__Brief__:
Reproduce the lines below without any change, starting with the line that contains "Purpose of Requirement (206, 1141)" and continuing through the last line, including both ends.

-- start --

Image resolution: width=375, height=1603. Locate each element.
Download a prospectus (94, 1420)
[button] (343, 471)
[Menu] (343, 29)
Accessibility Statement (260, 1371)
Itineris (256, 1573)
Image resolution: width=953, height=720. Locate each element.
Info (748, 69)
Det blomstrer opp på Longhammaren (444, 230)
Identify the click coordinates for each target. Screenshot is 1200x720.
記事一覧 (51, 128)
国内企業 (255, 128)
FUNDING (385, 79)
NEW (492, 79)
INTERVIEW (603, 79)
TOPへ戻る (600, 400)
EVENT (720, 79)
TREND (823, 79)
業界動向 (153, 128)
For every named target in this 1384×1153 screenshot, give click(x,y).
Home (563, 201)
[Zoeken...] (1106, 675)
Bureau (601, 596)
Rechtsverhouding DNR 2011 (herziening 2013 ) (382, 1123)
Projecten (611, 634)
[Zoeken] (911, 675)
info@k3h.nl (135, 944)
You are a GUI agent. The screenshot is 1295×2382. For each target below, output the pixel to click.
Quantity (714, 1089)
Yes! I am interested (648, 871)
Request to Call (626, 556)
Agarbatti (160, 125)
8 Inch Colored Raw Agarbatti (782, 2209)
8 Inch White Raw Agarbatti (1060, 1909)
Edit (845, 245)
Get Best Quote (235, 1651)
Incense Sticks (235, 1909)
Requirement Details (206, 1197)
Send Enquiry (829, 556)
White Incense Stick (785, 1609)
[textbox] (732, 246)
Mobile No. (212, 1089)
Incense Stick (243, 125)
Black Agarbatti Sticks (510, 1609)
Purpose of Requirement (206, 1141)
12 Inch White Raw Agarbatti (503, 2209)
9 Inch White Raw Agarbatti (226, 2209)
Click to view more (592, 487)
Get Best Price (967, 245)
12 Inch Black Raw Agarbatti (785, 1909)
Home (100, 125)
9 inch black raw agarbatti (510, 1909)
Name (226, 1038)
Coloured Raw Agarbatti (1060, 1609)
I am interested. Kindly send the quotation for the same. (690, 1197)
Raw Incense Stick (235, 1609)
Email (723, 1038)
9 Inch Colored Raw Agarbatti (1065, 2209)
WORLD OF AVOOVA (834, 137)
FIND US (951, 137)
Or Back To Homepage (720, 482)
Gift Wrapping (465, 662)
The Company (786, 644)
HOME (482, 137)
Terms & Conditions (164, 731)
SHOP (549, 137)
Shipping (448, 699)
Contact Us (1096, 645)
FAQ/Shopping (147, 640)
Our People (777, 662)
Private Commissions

-- end --

__Solution to the problem__:
Purpose of Requirement (206, 1141)
12 Inch White Raw Agarbatti (503, 2209)
9 Inch White Raw Agarbatti (226, 2209)
Click to view more (592, 487)
Get Best Price (967, 245)
12 Inch Black Raw Agarbatti (785, 1909)
Home (100, 125)
9 inch black raw agarbatti (510, 1909)
Name (226, 1038)
Coloured Raw Agarbatti (1060, 1609)
I am interested. Kindly send the quotation for the same. (690, 1197)
Raw Incense Stick (235, 1609)
Email (723, 1038)
9 Inch Colored Raw Agarbatti (1065, 2209)
WORLD OF AVOOVA (834, 137)
FIND US (951, 137)
Or Back To Homepage (720, 482)
Gift Wrapping (465, 662)
The Company (786, 644)
HOME (482, 137)
Terms & Conditions (164, 731)
SHOP (549, 137)
Shipping (448, 699)
Contact Us (1096, 645)
FAQ/Shopping (147, 640)
Our People (777, 662)
Private Commissions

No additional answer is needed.